Contribution longue recherchée

Atelier : Citoyenneté, valeurs et violence. Ethique et médiation : sont-elles au coeur des problématiques d'éducation ?


Titre : LES JEUNES, LES VALEURS DE LA DÉMOCRATIE ET L'ÉCOLE
Auteurs : ROUDET Bernard Institut National de la Jeunesse et de l'Éducation Populaire

Texte :
En France, la question de la citoyenneté et de l'apprentissage des valeurs démocratiques se conjugue traditionnellement avec la question scolaire. L'École française a longtemps transmis aux élèves les valeurs de la République et assuré leur formation civique en termes de droits et de devoirs. Les transformations qui, depuis une vingtaine d'années, affectent notre société, les évolutions qui traversent les systèmes de valeurs rejaillissent sur le système scolaire, conduisant l'École à remettre à l'ordre du jour ces valeurs fondatrices de la République, à s'interroger sur la façon de les transmettre et de préparer les élèves à exercer leurs responsabilités de citoyens.

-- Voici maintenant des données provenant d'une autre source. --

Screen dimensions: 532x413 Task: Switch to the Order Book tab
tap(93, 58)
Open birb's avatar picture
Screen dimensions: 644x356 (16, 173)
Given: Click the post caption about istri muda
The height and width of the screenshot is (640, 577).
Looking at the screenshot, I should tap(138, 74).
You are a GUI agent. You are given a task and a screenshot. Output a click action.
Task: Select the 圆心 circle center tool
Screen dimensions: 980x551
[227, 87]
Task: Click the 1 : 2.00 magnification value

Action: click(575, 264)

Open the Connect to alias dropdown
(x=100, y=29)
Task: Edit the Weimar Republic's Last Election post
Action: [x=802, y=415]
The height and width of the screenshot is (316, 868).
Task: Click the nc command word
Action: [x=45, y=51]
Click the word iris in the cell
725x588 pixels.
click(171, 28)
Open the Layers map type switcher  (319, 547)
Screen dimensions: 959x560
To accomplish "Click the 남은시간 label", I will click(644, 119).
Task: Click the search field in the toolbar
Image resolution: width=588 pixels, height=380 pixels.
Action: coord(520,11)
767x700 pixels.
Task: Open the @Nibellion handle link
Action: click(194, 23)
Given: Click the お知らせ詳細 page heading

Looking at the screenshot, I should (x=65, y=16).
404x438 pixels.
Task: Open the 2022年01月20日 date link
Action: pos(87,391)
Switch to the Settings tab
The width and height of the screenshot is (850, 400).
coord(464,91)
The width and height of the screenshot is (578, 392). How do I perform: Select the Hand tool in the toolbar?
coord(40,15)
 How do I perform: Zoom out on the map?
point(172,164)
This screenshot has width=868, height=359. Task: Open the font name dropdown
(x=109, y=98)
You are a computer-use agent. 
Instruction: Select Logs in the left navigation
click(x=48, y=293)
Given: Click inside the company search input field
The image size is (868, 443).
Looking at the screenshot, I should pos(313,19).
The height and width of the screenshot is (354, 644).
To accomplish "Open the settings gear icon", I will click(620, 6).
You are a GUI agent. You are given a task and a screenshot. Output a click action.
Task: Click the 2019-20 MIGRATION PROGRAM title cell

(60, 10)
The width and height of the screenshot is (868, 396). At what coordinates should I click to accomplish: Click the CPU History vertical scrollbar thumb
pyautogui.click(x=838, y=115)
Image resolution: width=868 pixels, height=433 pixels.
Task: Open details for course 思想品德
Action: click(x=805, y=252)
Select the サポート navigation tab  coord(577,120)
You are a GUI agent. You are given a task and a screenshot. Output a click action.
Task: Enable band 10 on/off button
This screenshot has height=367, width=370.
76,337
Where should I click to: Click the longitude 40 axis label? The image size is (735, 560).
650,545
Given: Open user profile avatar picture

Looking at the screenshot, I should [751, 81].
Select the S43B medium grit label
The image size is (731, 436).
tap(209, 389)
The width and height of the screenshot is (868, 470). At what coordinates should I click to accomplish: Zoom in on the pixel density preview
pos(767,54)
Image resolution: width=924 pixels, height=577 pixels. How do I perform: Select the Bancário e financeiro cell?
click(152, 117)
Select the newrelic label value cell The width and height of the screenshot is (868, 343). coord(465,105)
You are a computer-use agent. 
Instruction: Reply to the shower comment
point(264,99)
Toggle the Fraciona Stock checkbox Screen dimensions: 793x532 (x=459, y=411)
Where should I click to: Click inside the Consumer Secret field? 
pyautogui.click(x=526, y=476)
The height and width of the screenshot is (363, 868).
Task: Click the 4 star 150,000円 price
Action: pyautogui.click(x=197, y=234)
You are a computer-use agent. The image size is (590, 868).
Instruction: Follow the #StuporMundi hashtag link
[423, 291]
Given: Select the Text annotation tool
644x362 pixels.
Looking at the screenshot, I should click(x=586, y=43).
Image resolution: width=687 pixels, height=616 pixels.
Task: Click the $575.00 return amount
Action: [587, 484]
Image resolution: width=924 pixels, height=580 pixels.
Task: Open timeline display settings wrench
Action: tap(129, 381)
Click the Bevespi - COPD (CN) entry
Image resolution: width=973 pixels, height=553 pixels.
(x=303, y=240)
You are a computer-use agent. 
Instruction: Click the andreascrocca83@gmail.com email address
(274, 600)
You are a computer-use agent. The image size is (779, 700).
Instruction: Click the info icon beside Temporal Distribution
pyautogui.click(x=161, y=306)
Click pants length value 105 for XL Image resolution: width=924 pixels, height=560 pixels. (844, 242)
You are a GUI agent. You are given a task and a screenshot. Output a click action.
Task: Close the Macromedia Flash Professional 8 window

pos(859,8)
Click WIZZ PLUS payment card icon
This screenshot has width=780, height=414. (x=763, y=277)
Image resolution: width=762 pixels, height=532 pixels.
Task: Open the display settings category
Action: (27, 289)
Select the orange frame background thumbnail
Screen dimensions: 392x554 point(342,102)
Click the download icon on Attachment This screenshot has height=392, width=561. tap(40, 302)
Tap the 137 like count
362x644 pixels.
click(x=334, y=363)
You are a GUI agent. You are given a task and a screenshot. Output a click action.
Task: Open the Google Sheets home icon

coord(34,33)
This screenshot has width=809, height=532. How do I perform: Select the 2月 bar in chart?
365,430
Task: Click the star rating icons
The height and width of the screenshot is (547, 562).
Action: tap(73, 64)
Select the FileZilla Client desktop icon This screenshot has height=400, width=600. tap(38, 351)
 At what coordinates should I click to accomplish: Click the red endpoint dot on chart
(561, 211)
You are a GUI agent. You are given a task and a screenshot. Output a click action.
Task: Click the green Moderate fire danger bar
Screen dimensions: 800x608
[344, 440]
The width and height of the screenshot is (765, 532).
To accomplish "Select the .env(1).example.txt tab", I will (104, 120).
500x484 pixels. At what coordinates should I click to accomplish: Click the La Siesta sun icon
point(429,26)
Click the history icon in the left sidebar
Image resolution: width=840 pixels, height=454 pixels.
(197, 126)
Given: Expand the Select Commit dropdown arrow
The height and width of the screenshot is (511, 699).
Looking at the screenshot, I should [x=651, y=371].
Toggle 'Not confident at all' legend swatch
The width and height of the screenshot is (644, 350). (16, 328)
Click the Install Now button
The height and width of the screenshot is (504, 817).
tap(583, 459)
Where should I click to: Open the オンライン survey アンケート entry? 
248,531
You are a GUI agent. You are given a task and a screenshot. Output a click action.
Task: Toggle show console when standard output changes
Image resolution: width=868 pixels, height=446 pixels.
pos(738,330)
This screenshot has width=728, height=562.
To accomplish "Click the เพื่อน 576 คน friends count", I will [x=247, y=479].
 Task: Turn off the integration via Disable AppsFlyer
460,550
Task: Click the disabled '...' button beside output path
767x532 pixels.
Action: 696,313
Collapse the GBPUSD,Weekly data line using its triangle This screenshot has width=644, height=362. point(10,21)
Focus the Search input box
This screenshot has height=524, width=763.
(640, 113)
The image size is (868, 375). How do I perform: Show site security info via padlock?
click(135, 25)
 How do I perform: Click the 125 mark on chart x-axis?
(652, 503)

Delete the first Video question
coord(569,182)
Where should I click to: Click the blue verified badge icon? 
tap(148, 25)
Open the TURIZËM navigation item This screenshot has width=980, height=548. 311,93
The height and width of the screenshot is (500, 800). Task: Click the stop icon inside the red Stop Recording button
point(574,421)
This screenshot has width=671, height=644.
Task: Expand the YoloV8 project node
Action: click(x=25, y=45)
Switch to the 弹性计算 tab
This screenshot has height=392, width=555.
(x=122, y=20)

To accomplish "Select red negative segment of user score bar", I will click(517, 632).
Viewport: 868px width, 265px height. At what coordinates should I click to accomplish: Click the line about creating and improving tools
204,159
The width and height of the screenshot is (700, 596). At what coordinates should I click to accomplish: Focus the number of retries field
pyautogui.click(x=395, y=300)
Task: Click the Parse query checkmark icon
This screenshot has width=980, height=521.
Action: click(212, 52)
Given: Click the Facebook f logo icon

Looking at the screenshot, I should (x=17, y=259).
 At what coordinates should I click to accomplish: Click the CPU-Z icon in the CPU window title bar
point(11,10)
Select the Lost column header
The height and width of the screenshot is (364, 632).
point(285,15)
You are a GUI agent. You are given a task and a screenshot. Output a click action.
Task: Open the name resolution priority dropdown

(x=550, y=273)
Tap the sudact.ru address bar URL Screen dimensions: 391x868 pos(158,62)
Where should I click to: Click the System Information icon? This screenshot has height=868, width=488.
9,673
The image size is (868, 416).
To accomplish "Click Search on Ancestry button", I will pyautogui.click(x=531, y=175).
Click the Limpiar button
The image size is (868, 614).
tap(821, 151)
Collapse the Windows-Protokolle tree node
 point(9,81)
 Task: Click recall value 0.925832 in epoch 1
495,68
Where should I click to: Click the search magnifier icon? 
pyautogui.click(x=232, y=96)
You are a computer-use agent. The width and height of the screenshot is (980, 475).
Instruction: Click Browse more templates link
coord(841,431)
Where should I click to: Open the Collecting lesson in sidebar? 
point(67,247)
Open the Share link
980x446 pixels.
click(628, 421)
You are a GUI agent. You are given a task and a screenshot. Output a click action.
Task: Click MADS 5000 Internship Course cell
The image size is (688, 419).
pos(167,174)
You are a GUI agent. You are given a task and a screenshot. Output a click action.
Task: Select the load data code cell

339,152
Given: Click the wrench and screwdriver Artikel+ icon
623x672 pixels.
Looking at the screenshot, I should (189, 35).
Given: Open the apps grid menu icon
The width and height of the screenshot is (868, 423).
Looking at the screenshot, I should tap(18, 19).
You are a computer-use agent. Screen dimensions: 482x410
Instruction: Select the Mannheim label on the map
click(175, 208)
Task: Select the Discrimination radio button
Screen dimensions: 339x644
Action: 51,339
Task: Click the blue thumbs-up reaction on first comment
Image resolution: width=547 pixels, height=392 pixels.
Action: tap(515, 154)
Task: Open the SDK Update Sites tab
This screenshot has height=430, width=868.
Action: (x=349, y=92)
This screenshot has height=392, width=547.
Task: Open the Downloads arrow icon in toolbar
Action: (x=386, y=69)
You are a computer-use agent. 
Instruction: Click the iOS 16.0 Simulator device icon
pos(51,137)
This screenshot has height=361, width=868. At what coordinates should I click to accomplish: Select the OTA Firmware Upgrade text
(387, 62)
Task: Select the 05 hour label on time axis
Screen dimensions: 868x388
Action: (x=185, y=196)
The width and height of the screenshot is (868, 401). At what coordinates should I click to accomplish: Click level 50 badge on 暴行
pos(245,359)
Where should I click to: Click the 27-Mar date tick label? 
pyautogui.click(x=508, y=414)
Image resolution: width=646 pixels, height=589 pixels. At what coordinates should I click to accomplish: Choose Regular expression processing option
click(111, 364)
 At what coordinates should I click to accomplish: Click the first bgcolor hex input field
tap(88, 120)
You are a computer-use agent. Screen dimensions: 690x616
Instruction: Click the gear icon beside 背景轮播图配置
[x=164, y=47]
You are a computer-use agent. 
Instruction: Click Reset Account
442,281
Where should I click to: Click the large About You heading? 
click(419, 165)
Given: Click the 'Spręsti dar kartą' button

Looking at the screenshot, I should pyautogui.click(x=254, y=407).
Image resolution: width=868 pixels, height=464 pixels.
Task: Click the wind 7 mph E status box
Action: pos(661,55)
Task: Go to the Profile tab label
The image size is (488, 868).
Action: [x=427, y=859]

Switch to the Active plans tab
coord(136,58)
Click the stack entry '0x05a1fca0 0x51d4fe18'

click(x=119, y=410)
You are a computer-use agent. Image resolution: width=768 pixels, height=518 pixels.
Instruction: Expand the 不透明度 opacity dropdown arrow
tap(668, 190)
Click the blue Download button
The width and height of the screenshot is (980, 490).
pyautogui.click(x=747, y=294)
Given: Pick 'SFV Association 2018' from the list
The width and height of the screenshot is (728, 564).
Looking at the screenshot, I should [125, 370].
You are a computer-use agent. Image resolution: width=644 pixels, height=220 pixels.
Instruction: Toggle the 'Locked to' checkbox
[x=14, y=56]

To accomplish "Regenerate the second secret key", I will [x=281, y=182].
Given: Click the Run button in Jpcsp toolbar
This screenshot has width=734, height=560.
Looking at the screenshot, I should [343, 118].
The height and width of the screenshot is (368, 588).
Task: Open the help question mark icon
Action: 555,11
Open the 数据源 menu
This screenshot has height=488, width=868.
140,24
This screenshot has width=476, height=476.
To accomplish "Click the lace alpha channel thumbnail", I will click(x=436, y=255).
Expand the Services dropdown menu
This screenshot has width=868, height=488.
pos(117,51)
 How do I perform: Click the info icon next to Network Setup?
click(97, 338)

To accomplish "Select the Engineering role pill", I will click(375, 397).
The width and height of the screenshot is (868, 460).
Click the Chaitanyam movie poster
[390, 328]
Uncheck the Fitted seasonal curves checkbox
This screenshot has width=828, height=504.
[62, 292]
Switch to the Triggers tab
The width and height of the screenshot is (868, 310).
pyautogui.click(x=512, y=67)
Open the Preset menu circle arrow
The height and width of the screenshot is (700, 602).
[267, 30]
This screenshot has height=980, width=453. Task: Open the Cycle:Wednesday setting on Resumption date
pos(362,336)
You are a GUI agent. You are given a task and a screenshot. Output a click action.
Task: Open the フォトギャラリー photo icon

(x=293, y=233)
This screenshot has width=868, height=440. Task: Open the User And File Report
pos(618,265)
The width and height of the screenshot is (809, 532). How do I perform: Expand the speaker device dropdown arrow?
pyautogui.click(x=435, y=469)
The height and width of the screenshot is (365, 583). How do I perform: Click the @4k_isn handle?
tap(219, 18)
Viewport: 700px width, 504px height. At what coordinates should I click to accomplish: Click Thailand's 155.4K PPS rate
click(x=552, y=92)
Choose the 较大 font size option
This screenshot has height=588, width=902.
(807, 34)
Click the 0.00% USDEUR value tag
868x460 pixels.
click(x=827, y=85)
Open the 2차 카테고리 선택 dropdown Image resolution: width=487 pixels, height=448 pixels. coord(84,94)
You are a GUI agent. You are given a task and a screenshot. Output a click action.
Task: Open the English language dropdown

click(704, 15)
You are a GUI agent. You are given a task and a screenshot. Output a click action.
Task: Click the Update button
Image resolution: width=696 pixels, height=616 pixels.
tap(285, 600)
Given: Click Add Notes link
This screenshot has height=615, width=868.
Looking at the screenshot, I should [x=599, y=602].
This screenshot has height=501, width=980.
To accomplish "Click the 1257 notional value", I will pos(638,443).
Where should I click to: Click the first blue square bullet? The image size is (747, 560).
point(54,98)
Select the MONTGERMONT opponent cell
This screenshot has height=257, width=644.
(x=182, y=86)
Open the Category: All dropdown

Si d'aucuns établissent une équivalence entre crise de l'École et crise du politique, reflet d'une " désaffiliation institutionnelle des individus " , nous voudrions plus précisément mettre en relation les valeurs politiques des jeunes avec les effets de la scolarisation. À la lumière d'enquêtes récentes, nous présenterons les principales tendances concernant les représentations qu'ont les jeunes du politique, des institutions et de la démocratie, avant d'examiner si ces représentations sont influencées par leurs niveaux d'études. Il s'agit avant tout ici de caractériser une situation, ainsi que l'enjeu qu'elle présente en matière d'apprentissage de la citoyenneté, les quatre pages qui nous sont imparties ne nous permettant pas de discuter des propositions pour remédier à cette situation.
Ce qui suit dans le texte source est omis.